>>>
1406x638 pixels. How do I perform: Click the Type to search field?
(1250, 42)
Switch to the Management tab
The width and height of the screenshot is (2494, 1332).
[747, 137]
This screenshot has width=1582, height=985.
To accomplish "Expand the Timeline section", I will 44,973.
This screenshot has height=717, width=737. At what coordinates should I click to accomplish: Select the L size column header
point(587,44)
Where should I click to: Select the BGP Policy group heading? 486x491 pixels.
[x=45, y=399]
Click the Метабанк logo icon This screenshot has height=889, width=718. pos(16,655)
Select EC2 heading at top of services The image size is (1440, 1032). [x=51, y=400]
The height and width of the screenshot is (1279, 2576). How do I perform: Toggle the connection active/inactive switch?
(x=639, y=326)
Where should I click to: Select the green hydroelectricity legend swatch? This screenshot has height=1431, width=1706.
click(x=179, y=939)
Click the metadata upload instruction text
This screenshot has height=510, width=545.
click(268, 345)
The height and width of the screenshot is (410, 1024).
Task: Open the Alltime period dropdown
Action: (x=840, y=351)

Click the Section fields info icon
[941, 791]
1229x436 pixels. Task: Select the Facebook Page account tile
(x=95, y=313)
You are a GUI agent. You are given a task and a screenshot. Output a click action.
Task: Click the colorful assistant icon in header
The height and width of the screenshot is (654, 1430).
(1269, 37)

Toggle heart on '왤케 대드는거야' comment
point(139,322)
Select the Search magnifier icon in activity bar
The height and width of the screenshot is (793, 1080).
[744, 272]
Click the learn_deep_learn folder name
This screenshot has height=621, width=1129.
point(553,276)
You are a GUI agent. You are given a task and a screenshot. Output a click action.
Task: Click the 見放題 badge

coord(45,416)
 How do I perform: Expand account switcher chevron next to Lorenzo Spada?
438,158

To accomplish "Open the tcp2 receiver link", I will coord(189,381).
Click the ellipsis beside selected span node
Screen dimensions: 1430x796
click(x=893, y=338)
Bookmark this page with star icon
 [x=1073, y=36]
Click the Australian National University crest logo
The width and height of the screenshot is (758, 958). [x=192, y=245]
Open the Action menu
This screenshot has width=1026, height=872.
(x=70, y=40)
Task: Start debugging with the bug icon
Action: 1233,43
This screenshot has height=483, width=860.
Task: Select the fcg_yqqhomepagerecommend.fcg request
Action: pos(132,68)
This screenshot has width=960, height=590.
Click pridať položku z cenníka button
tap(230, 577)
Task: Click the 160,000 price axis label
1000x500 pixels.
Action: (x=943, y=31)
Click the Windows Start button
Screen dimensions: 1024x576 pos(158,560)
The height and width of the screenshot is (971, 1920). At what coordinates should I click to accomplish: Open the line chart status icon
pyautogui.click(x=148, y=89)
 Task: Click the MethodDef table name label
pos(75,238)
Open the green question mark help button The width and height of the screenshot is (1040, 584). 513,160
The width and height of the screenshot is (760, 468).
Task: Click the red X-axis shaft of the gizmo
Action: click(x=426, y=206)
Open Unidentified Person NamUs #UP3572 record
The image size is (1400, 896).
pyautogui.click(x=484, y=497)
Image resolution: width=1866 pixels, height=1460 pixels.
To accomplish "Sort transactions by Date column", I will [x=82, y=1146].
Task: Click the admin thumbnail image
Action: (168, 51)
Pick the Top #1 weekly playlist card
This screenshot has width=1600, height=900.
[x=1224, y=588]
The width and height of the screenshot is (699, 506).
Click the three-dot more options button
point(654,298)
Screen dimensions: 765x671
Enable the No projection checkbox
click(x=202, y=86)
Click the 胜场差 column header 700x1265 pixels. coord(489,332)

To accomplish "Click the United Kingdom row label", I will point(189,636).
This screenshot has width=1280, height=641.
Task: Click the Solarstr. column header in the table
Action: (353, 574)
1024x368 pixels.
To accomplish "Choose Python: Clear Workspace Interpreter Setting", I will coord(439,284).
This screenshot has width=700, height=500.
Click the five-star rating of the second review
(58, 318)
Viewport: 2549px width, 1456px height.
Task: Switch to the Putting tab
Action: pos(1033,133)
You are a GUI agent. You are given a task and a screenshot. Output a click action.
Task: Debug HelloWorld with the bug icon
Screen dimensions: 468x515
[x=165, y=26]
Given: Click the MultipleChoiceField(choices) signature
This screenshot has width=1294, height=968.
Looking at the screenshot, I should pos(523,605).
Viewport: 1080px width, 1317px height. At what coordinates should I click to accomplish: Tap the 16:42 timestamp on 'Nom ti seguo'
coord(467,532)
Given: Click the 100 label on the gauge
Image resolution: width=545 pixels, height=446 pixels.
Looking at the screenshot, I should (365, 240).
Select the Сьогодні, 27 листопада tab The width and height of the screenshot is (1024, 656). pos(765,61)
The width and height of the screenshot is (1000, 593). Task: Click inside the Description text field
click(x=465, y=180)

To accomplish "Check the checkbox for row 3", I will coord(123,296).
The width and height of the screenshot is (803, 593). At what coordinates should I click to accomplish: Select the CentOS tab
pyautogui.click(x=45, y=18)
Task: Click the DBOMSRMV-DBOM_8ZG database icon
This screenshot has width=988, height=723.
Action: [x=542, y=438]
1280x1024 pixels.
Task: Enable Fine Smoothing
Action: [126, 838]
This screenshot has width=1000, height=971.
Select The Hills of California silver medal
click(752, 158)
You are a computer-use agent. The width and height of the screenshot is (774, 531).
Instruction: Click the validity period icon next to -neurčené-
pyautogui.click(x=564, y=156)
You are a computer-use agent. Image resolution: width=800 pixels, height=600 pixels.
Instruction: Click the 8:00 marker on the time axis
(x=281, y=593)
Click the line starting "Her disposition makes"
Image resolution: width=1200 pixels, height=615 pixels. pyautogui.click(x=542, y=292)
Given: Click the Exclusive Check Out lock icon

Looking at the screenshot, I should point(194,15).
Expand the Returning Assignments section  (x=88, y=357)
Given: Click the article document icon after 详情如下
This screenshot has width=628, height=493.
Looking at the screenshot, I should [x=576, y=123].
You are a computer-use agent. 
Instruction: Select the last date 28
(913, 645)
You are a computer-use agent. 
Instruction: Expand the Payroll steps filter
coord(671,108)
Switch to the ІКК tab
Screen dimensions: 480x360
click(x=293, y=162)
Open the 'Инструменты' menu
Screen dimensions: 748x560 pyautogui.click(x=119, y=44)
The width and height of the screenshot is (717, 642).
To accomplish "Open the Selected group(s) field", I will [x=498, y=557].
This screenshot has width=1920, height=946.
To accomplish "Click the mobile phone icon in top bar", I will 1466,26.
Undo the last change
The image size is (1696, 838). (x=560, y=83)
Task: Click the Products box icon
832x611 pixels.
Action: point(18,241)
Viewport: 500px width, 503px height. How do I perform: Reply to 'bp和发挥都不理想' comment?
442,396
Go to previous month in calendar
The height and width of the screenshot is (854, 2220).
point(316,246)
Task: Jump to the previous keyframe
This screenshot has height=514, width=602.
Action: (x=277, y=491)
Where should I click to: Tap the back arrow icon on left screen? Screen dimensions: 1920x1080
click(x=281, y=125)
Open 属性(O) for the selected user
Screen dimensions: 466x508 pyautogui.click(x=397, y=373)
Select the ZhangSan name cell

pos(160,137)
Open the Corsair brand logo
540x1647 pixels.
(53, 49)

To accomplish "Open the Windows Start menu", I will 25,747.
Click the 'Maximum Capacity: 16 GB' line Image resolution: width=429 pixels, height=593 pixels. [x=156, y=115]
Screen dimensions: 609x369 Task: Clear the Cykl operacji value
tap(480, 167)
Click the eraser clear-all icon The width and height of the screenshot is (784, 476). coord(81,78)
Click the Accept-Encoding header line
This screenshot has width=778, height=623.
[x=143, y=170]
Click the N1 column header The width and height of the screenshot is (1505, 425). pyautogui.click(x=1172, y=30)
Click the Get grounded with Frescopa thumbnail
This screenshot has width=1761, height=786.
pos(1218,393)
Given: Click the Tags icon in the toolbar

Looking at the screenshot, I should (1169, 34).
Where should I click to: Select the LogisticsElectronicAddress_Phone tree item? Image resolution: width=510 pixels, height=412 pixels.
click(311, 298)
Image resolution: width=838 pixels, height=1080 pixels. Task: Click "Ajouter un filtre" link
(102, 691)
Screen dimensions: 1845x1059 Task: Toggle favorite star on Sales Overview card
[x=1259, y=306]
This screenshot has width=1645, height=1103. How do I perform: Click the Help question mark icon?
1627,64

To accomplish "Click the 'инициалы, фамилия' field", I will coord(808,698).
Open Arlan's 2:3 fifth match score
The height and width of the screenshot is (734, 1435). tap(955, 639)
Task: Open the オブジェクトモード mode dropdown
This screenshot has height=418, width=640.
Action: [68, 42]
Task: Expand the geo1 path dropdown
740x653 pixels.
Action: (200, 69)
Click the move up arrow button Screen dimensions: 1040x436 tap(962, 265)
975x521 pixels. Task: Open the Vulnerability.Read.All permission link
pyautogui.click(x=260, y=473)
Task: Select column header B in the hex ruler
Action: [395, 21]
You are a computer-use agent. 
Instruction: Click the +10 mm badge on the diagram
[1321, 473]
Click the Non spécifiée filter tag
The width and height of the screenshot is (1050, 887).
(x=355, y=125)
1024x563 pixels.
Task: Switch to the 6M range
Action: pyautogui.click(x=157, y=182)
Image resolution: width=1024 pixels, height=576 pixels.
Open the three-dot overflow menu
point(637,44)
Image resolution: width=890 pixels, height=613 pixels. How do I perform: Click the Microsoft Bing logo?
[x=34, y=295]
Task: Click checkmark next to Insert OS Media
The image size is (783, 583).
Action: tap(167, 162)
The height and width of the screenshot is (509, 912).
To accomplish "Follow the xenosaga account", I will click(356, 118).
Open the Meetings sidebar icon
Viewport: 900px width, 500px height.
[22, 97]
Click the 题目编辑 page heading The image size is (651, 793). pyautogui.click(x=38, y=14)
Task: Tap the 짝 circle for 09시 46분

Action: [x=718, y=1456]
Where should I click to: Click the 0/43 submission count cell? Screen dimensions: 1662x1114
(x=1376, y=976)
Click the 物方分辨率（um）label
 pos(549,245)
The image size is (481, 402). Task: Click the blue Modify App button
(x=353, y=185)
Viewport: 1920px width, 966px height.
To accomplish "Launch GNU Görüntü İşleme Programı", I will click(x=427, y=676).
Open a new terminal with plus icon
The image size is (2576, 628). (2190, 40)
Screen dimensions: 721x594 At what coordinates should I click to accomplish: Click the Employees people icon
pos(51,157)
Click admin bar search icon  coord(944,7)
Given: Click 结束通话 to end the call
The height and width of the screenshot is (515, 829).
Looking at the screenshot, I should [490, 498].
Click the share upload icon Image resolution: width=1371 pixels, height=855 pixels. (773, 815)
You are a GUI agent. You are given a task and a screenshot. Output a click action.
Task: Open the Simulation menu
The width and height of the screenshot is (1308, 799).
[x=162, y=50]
<<<
Requirement → Going back over the entries above, copy word for word every line from the one that has "The width and height of the screenshot is (1000, 593)." on through the one that has "Task: Click the DBOMSRMV-DBOM_8ZG".

Exercise response →
The width and height of the screenshot is (1000, 593). Task: Click inside the Description text field
click(x=465, y=180)

To accomplish "Check the checkbox for row 3", I will coord(123,296).
The width and height of the screenshot is (803, 593). At what coordinates should I click to accomplish: Select the CentOS tab
pyautogui.click(x=45, y=18)
Task: Click the DBOMSRMV-DBOM_8ZG database icon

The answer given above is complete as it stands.